It seemed that the period 1900---1939, the committee expressed no interest in the innovations taken place on literature. It wasn't till 1946 that the reward for modernism started to pay off. And for what I said earlier about Freud, it seemed that the Academy was tired of awarding writers in the non-fiction areas. And since dawn of 21st century, only one writer from the non-fiction area has been awarded: the oral historian Alexevich. What I really think is that a prize recognizing writers mainly in the non-fiction field: philosophers, Travel writers, diarists, literary/art critics, historians, biographers/memoirists, linguists/semioticians, anthropologists, nature writing e.t.c. in this way, it could have provided equity for intellectuals in other fields. It seems now that the Nobel doesn't recognize other fields of knowledge but literature. I also feel that if the Nobel literature prize is awarded to two writers instead of one, maybe it might ameliorate things.
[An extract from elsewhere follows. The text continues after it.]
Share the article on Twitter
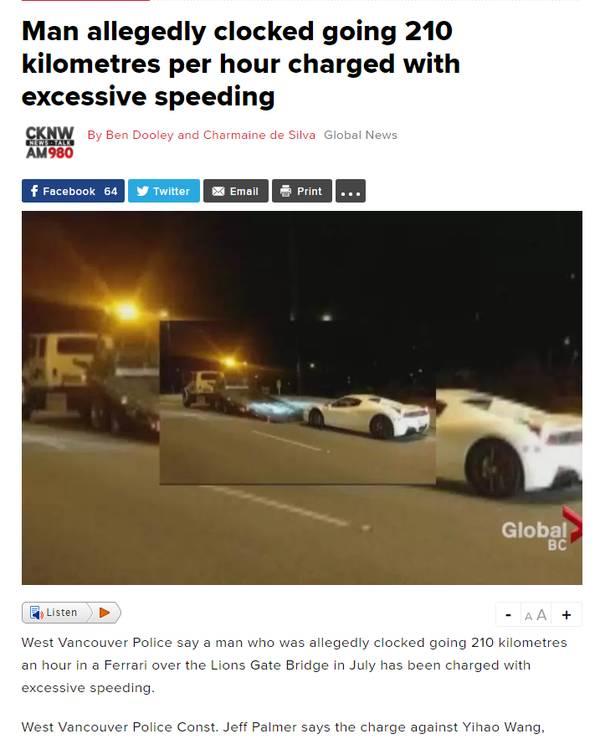(x=164, y=191)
The Nobel can't go to everybody, that's for sure, but at least the list of deserving names (am not talking of writers like Joyce, Woolf, Proust, Kafka, Lorca, writers that weren't even nominated), like Moravia, Nabokov and Kazantzakis could have, maybe, been awarded.

As I have concluded with the report/evaluation of the committee between 1907---1912, I have officially come to the end (or to the beginning) of every deliberation the Nobel committee and Swedish Academy have had.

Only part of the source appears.